IOW, that value claims in both cases it would be CRLF, while in the old versions I see LF newlines.

rhubarb-geek-nz commented 1 month ago

Yes, Write-Host on 5.1 does indeed give LF, and does differ from what Write-Output gives you.

D:\>PowerShell Write-Host 'foo' > out

D:\>PowerShell Format-Hex -path out

           Path: D:\out

           00 01 02 03 04 05 06 07 08 09 0A 0B 0C 0D 0E 0F

00000000   66 6F 6F 0A                                      foo.

The .NET Framework WriteLine does give you CRLF so it is a PowerShell 5.1 oddity

PowerShell "[System.Console]::WriteLine('foo')"

Note that generally separator refers to something between records, not after every record so would not work for line endings.

Out-String also gives you CRLF on both 5.1 and 7.* on Windows

PS> ('foo' | Out-String).Length
5

I would suggest that this project is most concerned with 7.* and it is more consistent regarding using [Environment].NewLine

philcerf commented 1 month ago

I would suggest that this project is most concerned with 7.* and it is more consistent regarding using [Environment].NewLine

Okay, so does that mean (which I guess was my original request for documentation), that in current and future PowerShell versions, newline is and will always be CRLF respectively always whatever [Environment].NewLine says (which then may be different on different platforms)?

I think this should go in the docs (just like e.g.
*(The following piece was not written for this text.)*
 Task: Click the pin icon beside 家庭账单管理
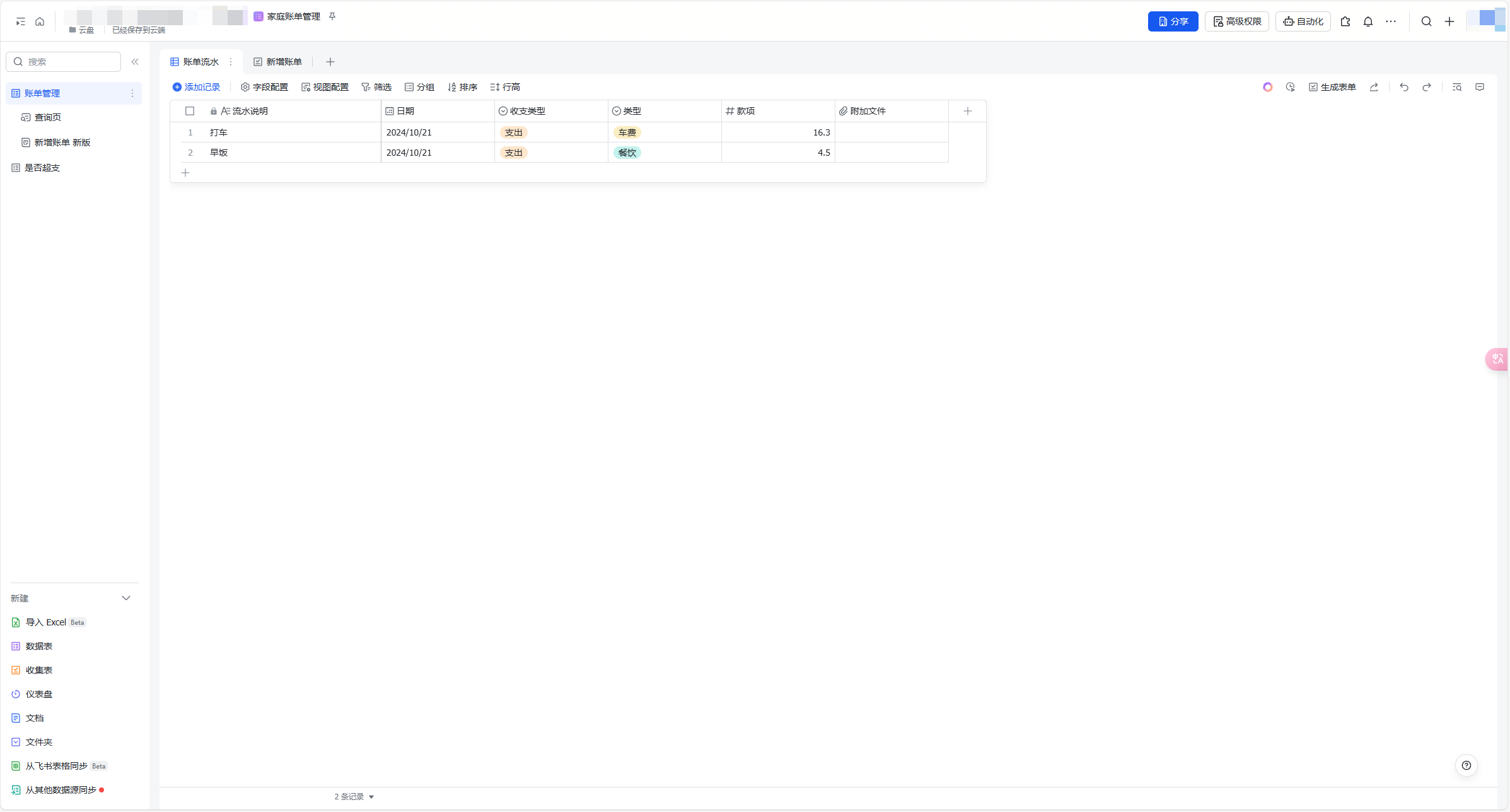(x=332, y=16)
Python docs mention for print what the newline will be and how one can set it), or at least in that differences between 5.x and beyond.

Note that generally separator refers to something between records, not after every record so would not work for line endings.
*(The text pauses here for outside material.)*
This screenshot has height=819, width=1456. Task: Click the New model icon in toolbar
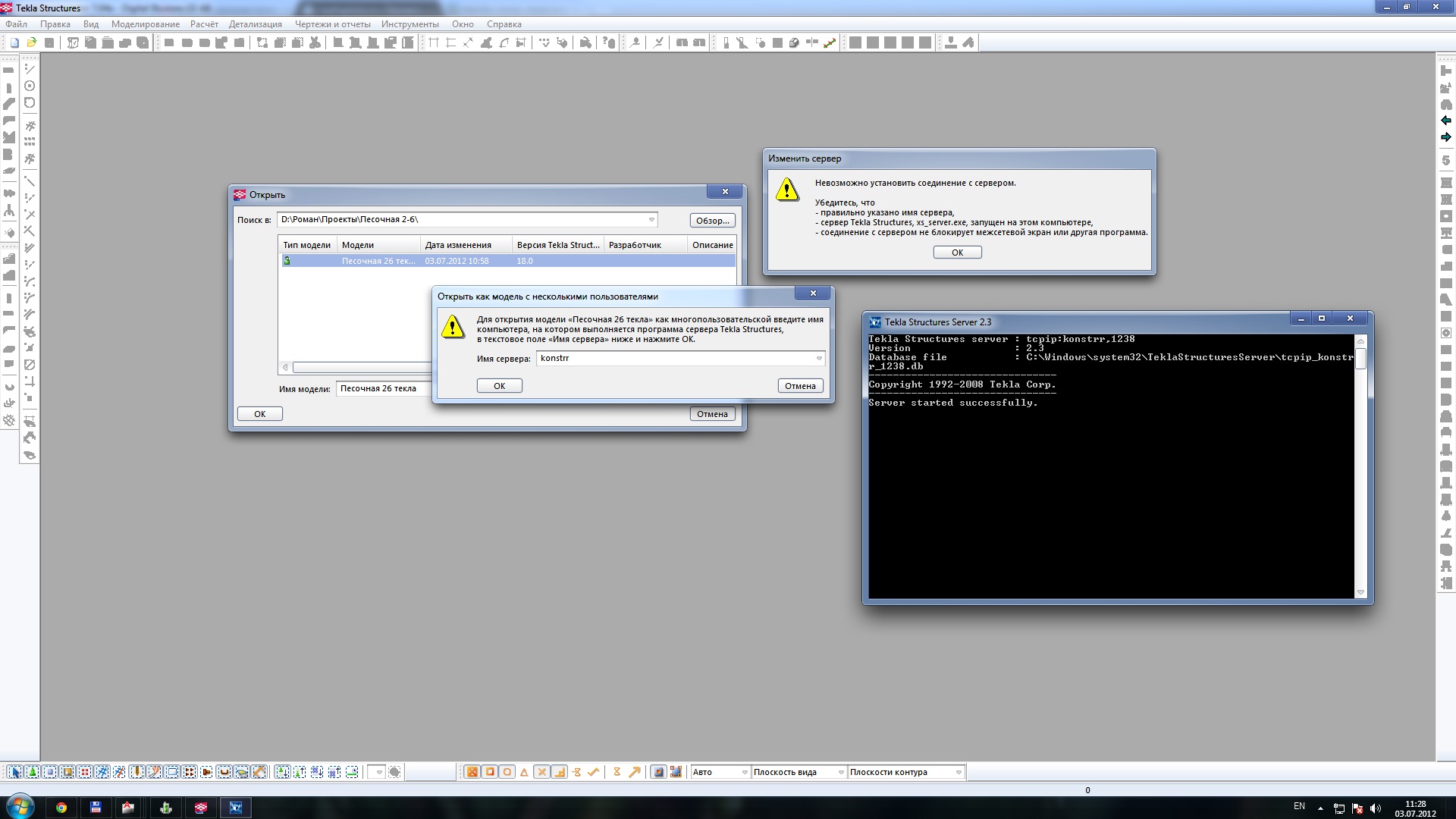(14, 42)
It would be okay for me, if -Separator would just work between, as I could simply ignore the final (and only) newline.
But even that doesn't seem to work, at last not when piping.
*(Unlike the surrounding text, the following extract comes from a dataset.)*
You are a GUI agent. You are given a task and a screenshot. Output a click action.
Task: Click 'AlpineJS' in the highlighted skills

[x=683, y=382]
$ powershell -Command '$a = ("foo", "bar"); $a | Write-Host -Separator "_"' | xxd 
00000000: 666f 6f0a 6261 720a                      foo.bar.
$ powershell -Command '$a = ("foo", "bar"); Write-Host -Object $a -Separator "_"' | xxd 
00000000: 666f 6f5f 6261 720a                      foo_bar.

(the same with 7.4, just that that uses CRLF, rather than LF).

Also, is there a way to set/change [System.Environment]::NewLine? The property itself is read-only and a quick search in google didn't bring up anything? So can I get current PowerShell to e.g. always use CRLF or always LF, regardless of the platform?

Thanks, Philippe

rhubarb-geek-nz commented 1 month ago

So can I get current PowerShell to e.g. always use CRLF or always LF, regardless of the platform?

System.Environment.NewLine is provided by the .NET runtime and is dependent on the version of OS that is running, eg it is correct for the accepted conventions on that platform. PowerShell simply uses that.

If you have a file format which specifies using CRLF then I suggest it is the responsibility of the formatter/converter for that format to use the correct line ending, eg the HTTP protocol uses CRLF independent of the platform for separating headers etc, but canonical XML uses just LF. If you have git or subversion so configured it can do the line ending conversions so it is correct for text files on which ever system you are working on.

I would recommend not fighting the system with a global solution and treat the line ending problems as localised problems for a specific situation. If you are using Cygwin and using windows files and programs then you are simply asking for problems trying to pretend that a Windows system is a POSIX system.

If you are using WSL then run a Linux PowerShell within WSL, and when in Windows environment, use the Windows version. I turned off file sharing and program interoperation between Windows and WSL because it was far more trouble than it was worth.

rhubarb-geek-nz commented 1 month ago

On the difference between Write-Output and Write-Host on PowerShell 5.1, for data output that is intended to become part of the input to another pipeline, or output to a file, then use Write-Output. If it is supposed to be for the user to see on the console, then use Write-Host. In that case, if Write-Host is always going to be printed on the console then the difference between LF and CRLF makes no difference because it just appears on the screen and is not saved anywhere.